Methods 60 participants including experts(orthopaedic consultants n = 10), intermediates (orthopaedic registrars n = 30) and novices (medical students n = 20) completed an diagnostic knee arthroscopy on a VR simulator. All participants then completed 21 FAST modules including camera manipulation and instrumented bimanual dexterity tasks. All participants repeated the diagnostic knee arthroscopy. The pre and post FAST diagnostic knee arthroscopies were recorded anonymously using dual camera feeds from the simulator display and the participants hand movements. The recordings were assessed using the Arthroscopic Surgical Skills Evaluation Tool (ASSET) global rating scale by two independent consultant arthroscopic surgeons.
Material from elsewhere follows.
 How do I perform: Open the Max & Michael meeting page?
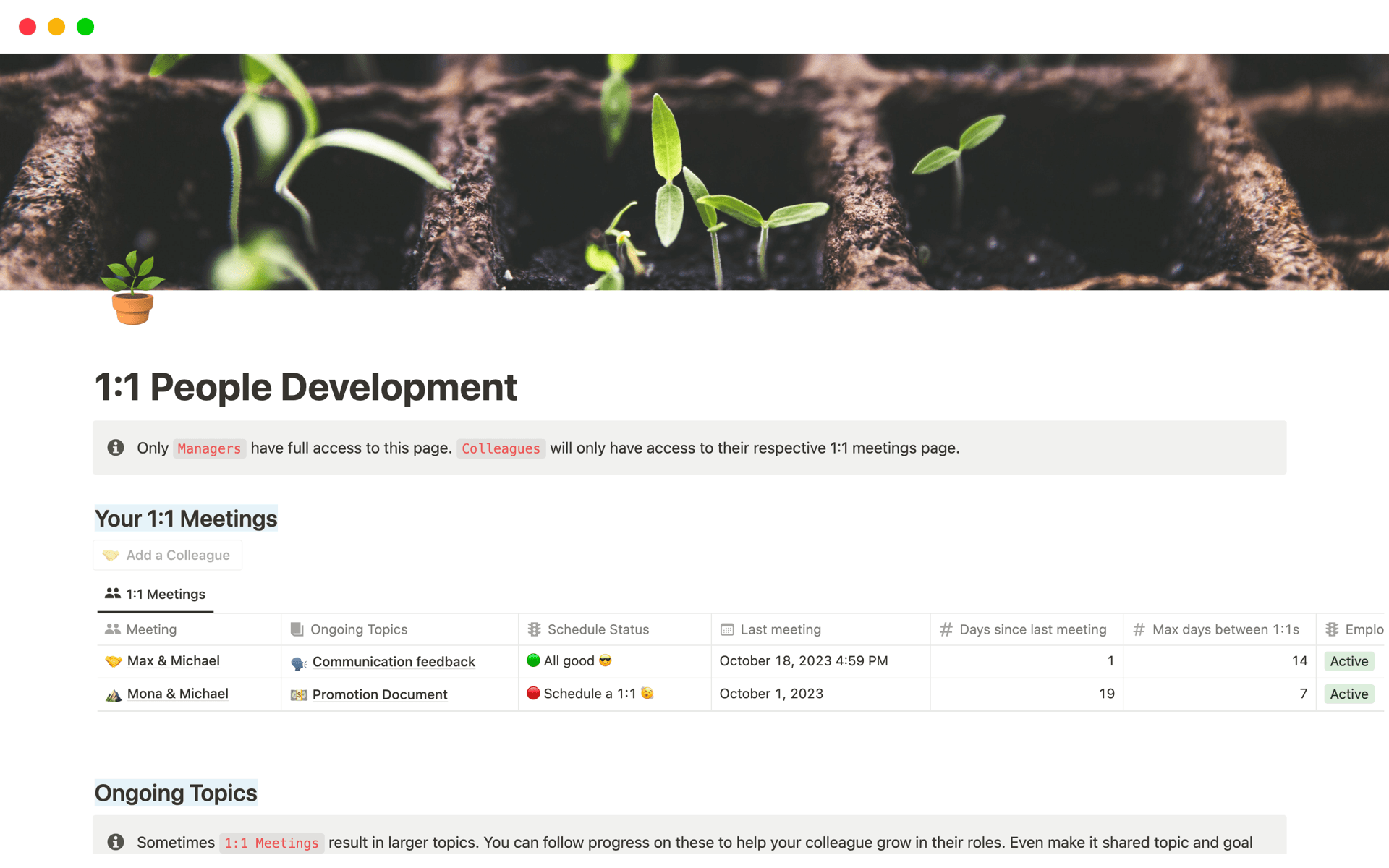click(x=174, y=661)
Simulator metrics including time to completion (seconds) and economy of camera movement (path length in centimetres) were used to assess transfer validity.
Results Novice participants demonstrated a statistically significant improvement in performance in diagnostic knee arthroscopy following completion of the VR FAST programme in terms of their mean ASSET pre:post score 12:26 (P < 0.01). Simulator metrics also significantly improved in terms of mean time taken pre:post 465:260 seconds (P < 0.01) and mean economy of camera movement pre/post 210:115 centimetres (P < 0.01). There was no statistically significant difference in ASSET scores between the two expert raters, thus demonstrating a high inter-rater reliability(P = 0.95).
Conclusion This study demonstrates that a VR FAST programme is able to improve novice and intermediates diagnostic knee arthroscopy performance which suggests it is most effective at the early stage of acquisition of arthroscopic surgical skills.